Mettre en scène la mort pour décrire la vie

Une fin de vie soudaine et inévitable

Il y a des oeuvres qui marquent les esprits, plus que d’autres.
Les raisons peuvent être personnelles, liées à des évènements de la vie qui nous sont propres.
Daytripper de Gabriel Ba et Fabio Moon en fait partie.

Il faut dire que le sujet, qu’on a rapproché du récent Laila Starr de Ram V, centré sur la thématique de la mort, est universel.
À partir d’un certain âge, la logique de notre existence, fait qu’on va être un jour confronté au décès d’un membre de la famille ou d’un proche, qu’il soit « attendu » ou soudain.
Fabio Moon et Gabriel Bà font de cet évènement foncièrement tragique un récit empreint d’émotion et de poésie.
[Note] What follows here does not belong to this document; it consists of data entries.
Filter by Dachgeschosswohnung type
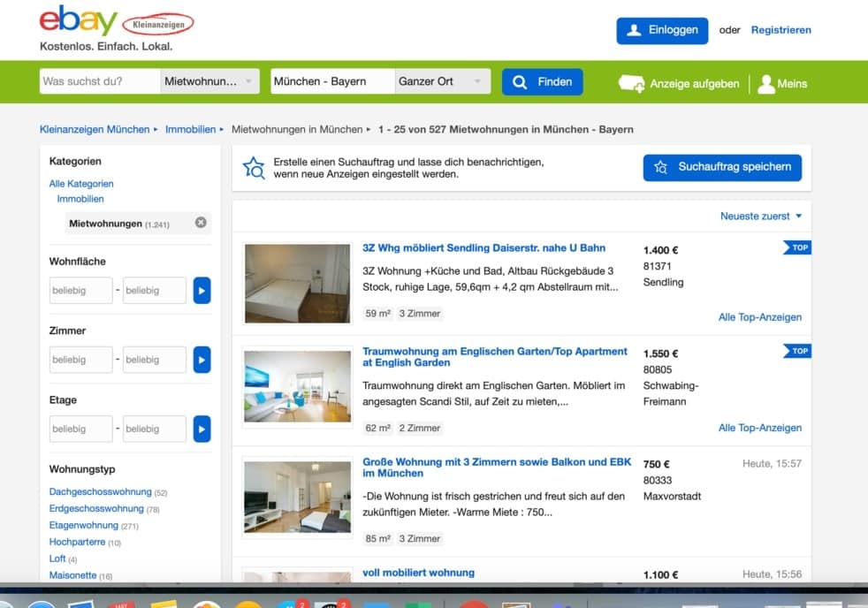 (x=100, y=492)
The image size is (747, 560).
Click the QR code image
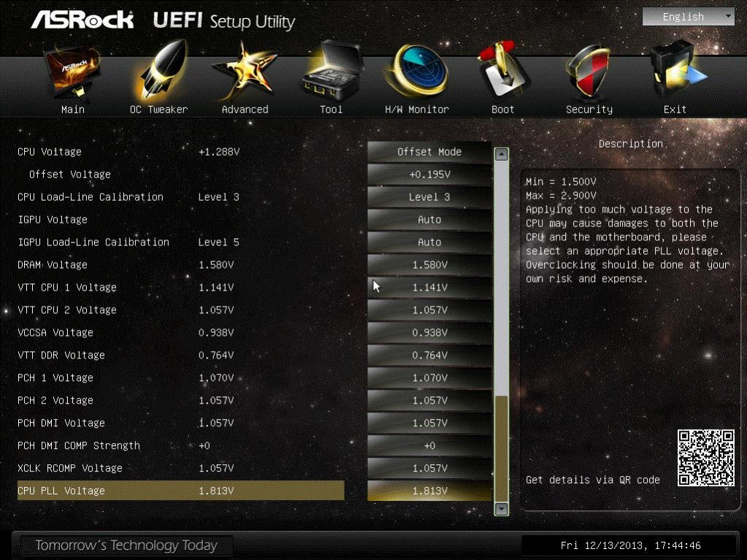coord(705,458)
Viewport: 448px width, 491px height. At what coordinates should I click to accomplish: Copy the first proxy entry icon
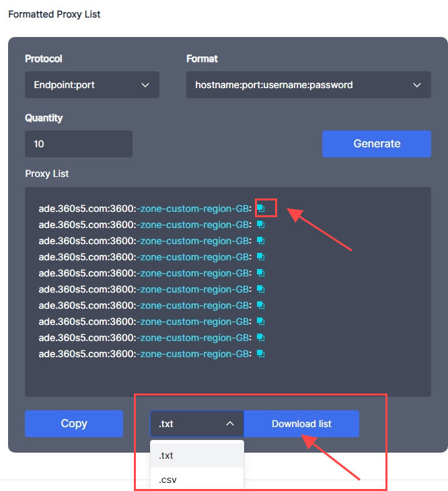pyautogui.click(x=261, y=209)
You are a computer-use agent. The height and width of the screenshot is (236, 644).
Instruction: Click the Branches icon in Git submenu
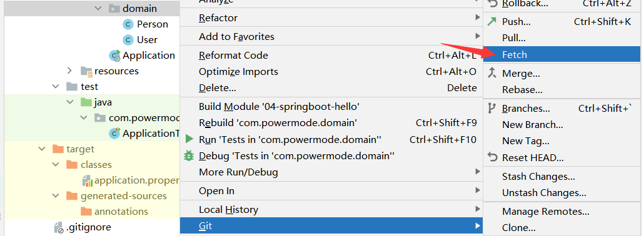point(491,109)
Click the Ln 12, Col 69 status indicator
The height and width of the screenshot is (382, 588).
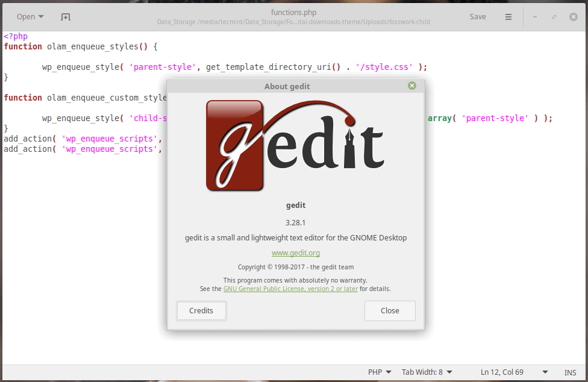point(502,372)
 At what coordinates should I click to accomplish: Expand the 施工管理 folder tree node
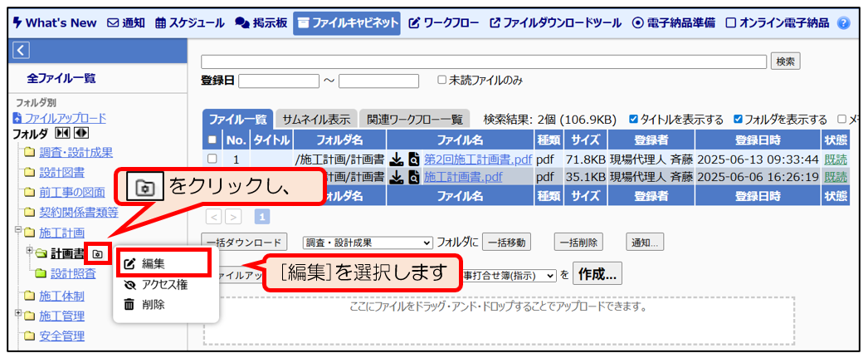(x=18, y=315)
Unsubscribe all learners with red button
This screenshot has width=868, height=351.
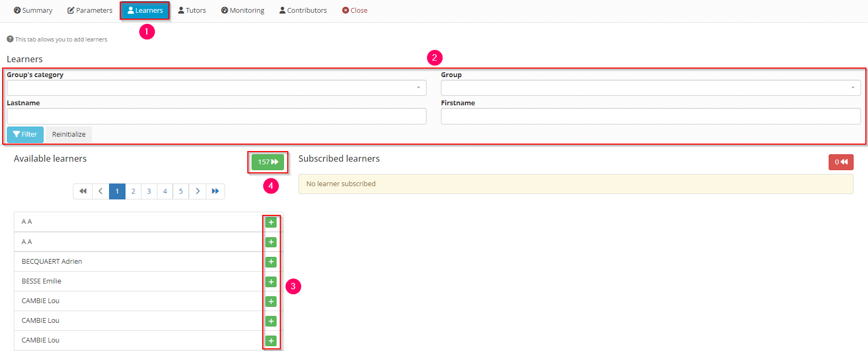(x=840, y=162)
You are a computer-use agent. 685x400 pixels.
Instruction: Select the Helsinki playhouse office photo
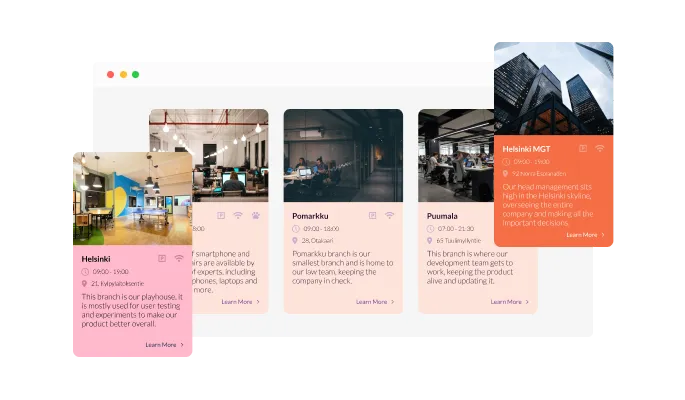(132, 198)
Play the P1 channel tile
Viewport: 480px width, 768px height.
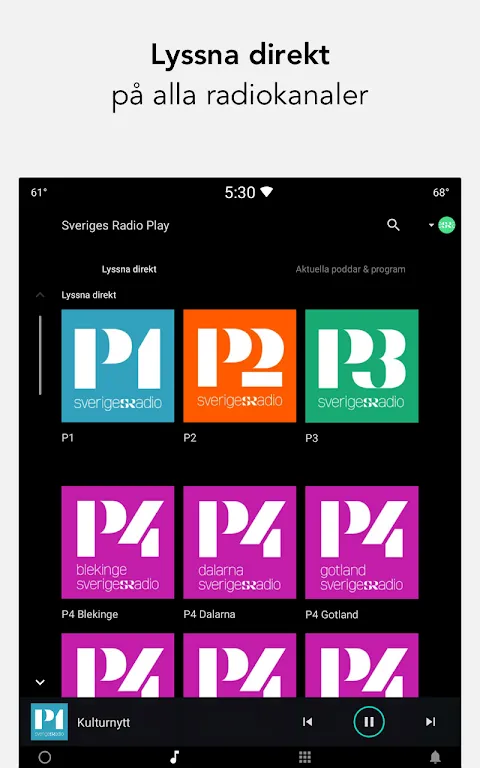coord(118,365)
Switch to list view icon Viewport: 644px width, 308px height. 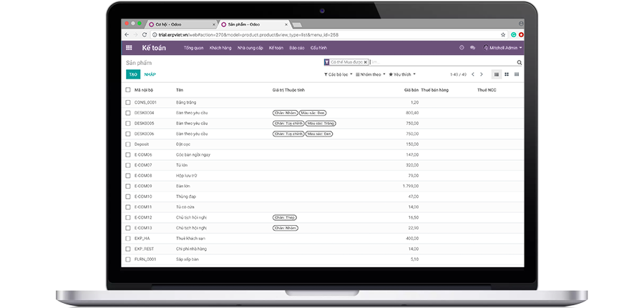497,74
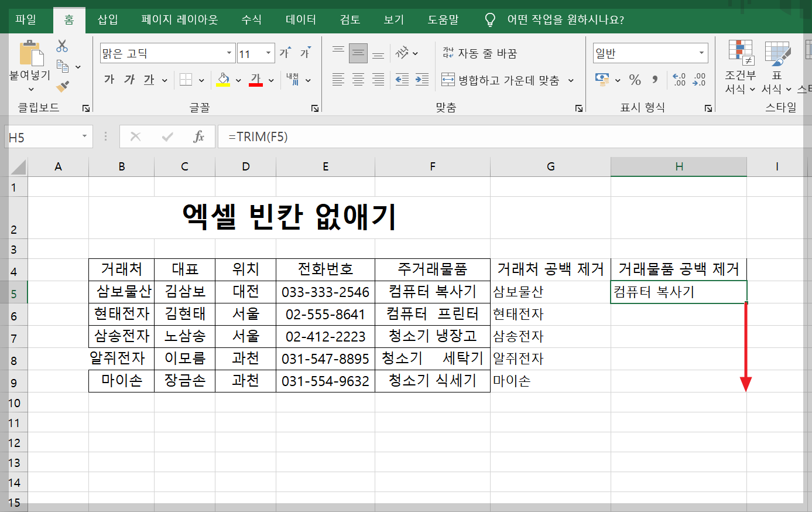This screenshot has height=512, width=812.
Task: Open the font name dropdown
Action: (230, 52)
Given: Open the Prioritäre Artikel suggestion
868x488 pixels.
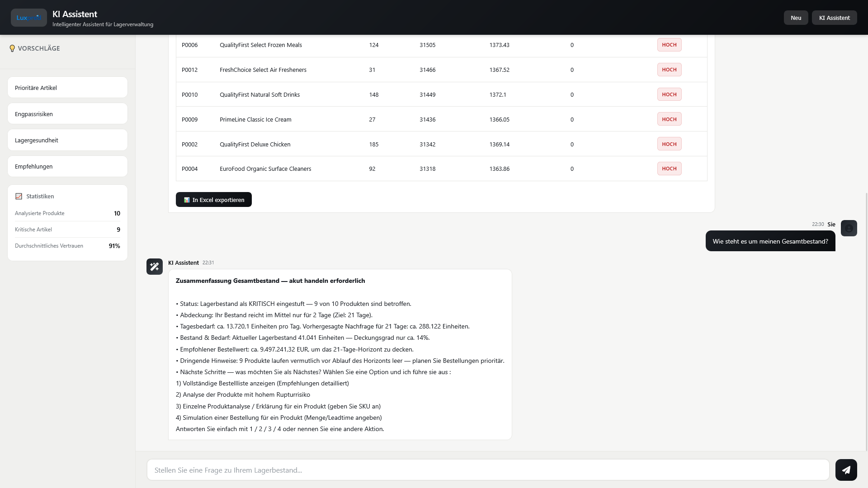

Chaque chapitre raconte un moment de la vie de Bràs.
Bràs est un homme tout ce qu’il y a de plus « banal ».
Quand on le découvre, il se pose beaucoup de questions. Il écrit des nécrologies pour un journal mais rêve de suivre les pas de son père, romancier réputé et adoré.
Il est en couple et peut compter sur les bons conseils de son ami, Jorge.
Mais, il cherche un accomplissement professionnel, familial et amoureux.
Un accomplissement qui se rompt brutalement par la mort à chaque fin de chapitre (à l’exception de deux d’entre eux).
Car les morts de Bràs sont soudaines et foncièrement injustes.

La mort est partout.
Elle est dans les nécrologies de Bràs.
Un travail qu’il fait sérieusement et qui, par la tragédie, va l’amener à prendre sa destinée en main.
La mort frappe au hasard mais il faut apprendre à l’accepter.
C’est aussi la puissance de ce roman graphique.
Jouer avec nos émotions, notre sensibilité pour nous amener à mieux vivre certaines de nos tragédies personnelles.

Hymne à l’amour

Le premier baiser

Le message de Daytripper est aussi touchant car il se sert de la mort pour avant tout nous parler d’amour.
L’amour au sens large : familial, amical et sentimental.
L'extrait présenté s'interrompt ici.